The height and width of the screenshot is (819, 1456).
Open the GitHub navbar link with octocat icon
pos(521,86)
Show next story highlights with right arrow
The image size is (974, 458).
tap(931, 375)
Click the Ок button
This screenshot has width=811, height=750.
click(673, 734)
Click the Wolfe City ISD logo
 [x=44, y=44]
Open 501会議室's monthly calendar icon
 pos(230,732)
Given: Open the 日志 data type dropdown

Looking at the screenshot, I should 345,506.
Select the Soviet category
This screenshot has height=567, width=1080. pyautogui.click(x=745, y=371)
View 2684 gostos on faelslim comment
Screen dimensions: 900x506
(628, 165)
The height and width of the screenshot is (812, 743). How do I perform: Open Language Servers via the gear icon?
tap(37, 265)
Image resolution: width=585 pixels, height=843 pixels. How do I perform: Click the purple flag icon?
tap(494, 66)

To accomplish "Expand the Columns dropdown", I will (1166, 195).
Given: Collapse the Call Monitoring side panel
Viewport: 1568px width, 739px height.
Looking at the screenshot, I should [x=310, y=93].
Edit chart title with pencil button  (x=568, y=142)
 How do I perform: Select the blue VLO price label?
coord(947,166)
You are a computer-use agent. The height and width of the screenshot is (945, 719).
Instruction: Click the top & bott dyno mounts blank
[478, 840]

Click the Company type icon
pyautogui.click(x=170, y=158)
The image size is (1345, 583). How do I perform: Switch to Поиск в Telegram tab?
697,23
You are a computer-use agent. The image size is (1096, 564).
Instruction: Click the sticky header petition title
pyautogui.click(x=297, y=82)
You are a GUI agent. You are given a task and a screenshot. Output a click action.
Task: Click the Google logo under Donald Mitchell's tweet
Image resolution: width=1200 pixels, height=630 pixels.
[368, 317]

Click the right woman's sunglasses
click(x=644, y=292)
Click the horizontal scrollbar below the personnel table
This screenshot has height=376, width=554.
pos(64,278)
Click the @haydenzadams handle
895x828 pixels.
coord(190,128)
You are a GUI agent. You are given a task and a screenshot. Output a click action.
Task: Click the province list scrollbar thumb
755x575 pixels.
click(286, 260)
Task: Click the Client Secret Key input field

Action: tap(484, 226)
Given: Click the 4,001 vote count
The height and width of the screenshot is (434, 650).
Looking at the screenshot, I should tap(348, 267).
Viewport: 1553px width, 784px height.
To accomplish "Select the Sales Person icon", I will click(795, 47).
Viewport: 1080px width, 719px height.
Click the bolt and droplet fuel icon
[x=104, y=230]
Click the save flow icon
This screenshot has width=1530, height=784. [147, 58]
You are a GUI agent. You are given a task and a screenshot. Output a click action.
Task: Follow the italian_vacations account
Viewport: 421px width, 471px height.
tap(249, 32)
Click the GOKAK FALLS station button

**What to produce:**
An exact copy of all the entries above is what is needed.

**Solved problem:**
The height and width of the screenshot is (819, 1456).
Open the GitHub navbar link with octocat icon
pos(521,86)
Show next story highlights with right arrow
The image size is (974, 458).
tap(931, 375)
Click the Ок button
This screenshot has width=811, height=750.
click(673, 734)
Click the Wolfe City ISD logo
 [x=44, y=44]
Open 501会議室's monthly calendar icon
 pos(230,732)
Given: Open the 日志 data type dropdown

Looking at the screenshot, I should 345,506.
Select the Soviet category
This screenshot has height=567, width=1080. pyautogui.click(x=745, y=371)
View 2684 gostos on faelslim comment
Screen dimensions: 900x506
(628, 165)
The height and width of the screenshot is (812, 743). How do I perform: Open Language Servers via the gear icon?
tap(37, 265)
Image resolution: width=585 pixels, height=843 pixels. How do I perform: Click the purple flag icon?
tap(494, 66)

To accomplish "Expand the Columns dropdown", I will (1166, 195).
Given: Collapse the Call Monitoring side panel
Viewport: 1568px width, 739px height.
Looking at the screenshot, I should [x=310, y=93].
Edit chart title with pencil button  (x=568, y=142)
 How do I perform: Select the blue VLO price label?
coord(947,166)
You are a computer-use agent. The height and width of the screenshot is (945, 719).
Instruction: Click the top & bott dyno mounts blank
[478, 840]

Click the Company type icon
pyautogui.click(x=170, y=158)
The image size is (1345, 583). How do I perform: Switch to Поиск в Telegram tab?
697,23
You are a computer-use agent. The image size is (1096, 564).
Instruction: Click the sticky header petition title
pyautogui.click(x=297, y=82)
You are a GUI agent. You are given a task and a screenshot. Output a click action.
Task: Click the Google logo under Donald Mitchell's tweet
Image resolution: width=1200 pixels, height=630 pixels.
[368, 317]

Click the right woman's sunglasses
click(x=644, y=292)
Click the horizontal scrollbar below the personnel table
This screenshot has height=376, width=554.
pos(64,278)
Click the @haydenzadams handle
895x828 pixels.
coord(190,128)
You are a GUI agent. You are given a task and a screenshot. Output a click action.
Task: Click the province list scrollbar thumb
755x575 pixels.
click(286, 260)
Task: Click the Client Secret Key input field

Action: tap(484, 226)
Given: Click the 4,001 vote count
The height and width of the screenshot is (434, 650).
Looking at the screenshot, I should tap(348, 267).
Viewport: 1553px width, 784px height.
To accomplish "Select the Sales Person icon", I will click(795, 47).
Viewport: 1080px width, 719px height.
Click the bolt and droplet fuel icon
[x=104, y=230]
Click the save flow icon
This screenshot has width=1530, height=784. [147, 58]
You are a GUI agent. You are given a task and a screenshot. Output a click action.
Task: Follow the italian_vacations account
Viewport: 421px width, 471px height.
tap(249, 32)
Click the GOKAK FALLS station button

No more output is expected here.